──────── Seçilen metin

Bugün, El Cezire’de izlediğim, Kuzey Kutbu’ndaki, dünyanın en büyük adası Grönland’da çekilmiş bir belgesel son derece ilgi çekiciydi. Belgesel, Grönland’a bağlı, içinde sadece 59 Eskimonun yaşadığı bir köyde, Niaqornat’daki gündelik yaşamı ve köy ahalisinin hükümete karşı verdiği mücadeleyi nasıl kazandığını anlatıyor.

Köylüler hayatlarını balıkçılıkla kazanıyor ancak köydeki balık işleme fabrikası kapanmış. Fabrikanın tekrar açılması söz konusu olmazsa, köyde yaşayan Eskimoların yıllardır yaşamakta olduğu göç hızlanacak.

Danimarka’nın özerk bir bölgesi olan Grönland’a bağlı köyde, buzulların iklim değişimi nedeniyle erimesinden ötürü hükümet, köye yiyecek getiren gemilere verdiği sübvansiyonu kesmiş. Danimarka Krallığı' nın mülkiyetindeki balık fabrikasının tekrar açılmasına hükümet karşı çıktığı için köylüler kendi paralarını koyup bir ortak bulmayı ve fabrikayı kendi mülkiyetlerine geçirmeye çalışıyor. Fabrika tekrar açılmazsa köydeki gençlerin büyük kasabalara göçü artacak. Hükümet ve krallıksa köydeki yaşamın sürdürülemez olduğunu düşünüyor ve köyün terk edilmesini istiyor.

────────────────

### Yapılacaklar
1: Niaqornat köyüyle ilgili metinde "Köylüler hayatlarını balıkçılıkla" ifadesinden "olduğu göç hızlanacak." ifadesine kadar olan bölümü aynen kopyalayın.
2: Niaqornat köyüyle ilgili metni son cümlesinden sonra sürdürün.

──────── Gösterilen veriler

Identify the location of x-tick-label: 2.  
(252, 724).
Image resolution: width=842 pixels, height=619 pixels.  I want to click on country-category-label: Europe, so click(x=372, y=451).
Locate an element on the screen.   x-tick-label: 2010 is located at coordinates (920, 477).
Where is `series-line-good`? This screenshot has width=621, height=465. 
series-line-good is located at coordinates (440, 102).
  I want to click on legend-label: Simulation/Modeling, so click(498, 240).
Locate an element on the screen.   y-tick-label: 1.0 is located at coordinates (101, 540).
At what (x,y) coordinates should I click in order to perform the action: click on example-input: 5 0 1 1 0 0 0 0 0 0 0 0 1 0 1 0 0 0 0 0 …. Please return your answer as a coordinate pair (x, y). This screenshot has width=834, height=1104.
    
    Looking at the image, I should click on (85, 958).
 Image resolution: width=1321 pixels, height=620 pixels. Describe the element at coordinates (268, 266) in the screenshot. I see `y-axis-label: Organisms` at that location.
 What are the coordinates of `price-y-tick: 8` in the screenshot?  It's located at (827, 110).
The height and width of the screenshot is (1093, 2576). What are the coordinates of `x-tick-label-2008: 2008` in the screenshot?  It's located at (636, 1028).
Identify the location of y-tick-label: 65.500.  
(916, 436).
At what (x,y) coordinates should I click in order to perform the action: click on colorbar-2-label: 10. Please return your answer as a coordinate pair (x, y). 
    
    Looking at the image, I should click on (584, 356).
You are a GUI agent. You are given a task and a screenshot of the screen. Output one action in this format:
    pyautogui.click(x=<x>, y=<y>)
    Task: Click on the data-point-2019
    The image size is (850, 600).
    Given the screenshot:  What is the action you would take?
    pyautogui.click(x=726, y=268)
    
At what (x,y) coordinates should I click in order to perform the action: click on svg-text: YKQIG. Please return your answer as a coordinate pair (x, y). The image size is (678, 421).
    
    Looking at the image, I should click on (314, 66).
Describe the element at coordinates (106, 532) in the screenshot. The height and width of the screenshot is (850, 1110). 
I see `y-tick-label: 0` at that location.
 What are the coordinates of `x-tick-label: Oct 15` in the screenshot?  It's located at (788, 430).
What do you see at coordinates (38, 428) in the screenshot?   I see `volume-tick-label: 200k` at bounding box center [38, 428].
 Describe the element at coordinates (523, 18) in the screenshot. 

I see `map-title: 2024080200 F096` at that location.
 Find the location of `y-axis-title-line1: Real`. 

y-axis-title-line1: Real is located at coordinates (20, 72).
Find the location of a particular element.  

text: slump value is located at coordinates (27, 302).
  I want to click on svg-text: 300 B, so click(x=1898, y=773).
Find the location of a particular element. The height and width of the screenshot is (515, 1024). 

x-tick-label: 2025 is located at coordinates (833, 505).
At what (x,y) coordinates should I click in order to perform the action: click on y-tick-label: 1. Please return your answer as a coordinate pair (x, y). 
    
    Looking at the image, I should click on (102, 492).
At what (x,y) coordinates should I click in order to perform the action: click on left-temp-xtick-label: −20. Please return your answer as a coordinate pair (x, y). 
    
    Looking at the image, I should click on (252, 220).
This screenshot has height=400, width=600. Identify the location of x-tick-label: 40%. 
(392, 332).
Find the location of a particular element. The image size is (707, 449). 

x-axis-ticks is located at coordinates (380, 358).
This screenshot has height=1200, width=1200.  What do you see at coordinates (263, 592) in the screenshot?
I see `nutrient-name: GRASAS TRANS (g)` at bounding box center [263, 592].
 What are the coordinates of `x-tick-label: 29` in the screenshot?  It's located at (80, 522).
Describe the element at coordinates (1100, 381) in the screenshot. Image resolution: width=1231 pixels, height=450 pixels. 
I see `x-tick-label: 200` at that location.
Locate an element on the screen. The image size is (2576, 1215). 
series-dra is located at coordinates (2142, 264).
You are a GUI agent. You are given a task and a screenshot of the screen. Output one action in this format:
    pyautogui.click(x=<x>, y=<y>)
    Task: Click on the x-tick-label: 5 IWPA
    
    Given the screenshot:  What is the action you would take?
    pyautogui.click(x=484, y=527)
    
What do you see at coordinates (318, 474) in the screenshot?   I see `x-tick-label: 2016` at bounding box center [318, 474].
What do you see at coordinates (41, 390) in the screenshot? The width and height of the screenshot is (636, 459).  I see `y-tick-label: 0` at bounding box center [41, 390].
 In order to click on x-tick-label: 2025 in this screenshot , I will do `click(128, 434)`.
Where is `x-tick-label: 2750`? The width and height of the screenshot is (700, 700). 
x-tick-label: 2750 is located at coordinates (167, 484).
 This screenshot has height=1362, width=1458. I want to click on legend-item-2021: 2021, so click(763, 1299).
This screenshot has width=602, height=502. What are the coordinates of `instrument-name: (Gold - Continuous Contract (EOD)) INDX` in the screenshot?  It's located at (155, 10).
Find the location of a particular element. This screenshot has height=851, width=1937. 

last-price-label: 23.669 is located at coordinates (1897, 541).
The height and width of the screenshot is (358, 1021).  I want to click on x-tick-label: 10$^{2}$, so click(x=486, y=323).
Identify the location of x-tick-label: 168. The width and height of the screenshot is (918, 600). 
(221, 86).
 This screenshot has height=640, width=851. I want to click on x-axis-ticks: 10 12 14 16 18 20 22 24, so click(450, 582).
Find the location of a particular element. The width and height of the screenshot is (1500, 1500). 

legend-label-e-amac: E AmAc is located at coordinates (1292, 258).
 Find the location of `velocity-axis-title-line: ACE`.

────────────────

### Görev yanıtları
1:
Köylüler hayatlarını balıkçılıkla kazanıyor ancak köydeki balık işleme fabrikası kapanmış. Fabrikanın tekrar açılması söz konusu olmazsa, köyde yaşayan Eskimoların yıllardır yaşamakta olduğu göç hızlanacak.

2:
Köy ahalisi fabrikayı tekrar açıp köydeki yaşamın devam etmesini resmen talep ediyor. Sonunda kazanan, mücadele eden köylüler oluyor. Kendi kurdukları bir şirkete yatırdıkları parayla fabrikanın yeni sahiplerine dönüşüyorlar. Niaqornat köyünde yaşayan Eskimolar işleri öyle büyütüyor ki, 2011’den sonra Grönland genelinde 5 balık işleme fabrikası daha açıyorlar.

Köyde küçücük bir market var. Köyün küçük okulunda ise 3-4 çocuk ders alıyor. Öğretmenleri çocuklara gelecekte ne olmak istediklerini sorduğunda, kız öğrencisi köydeki markette çalışmak istediğini belirtiyor. Güneşsiz kışların hala çok zor geçtiği köydeki kız çocuğunun en büyük hayali, köydeki markette çalışmak!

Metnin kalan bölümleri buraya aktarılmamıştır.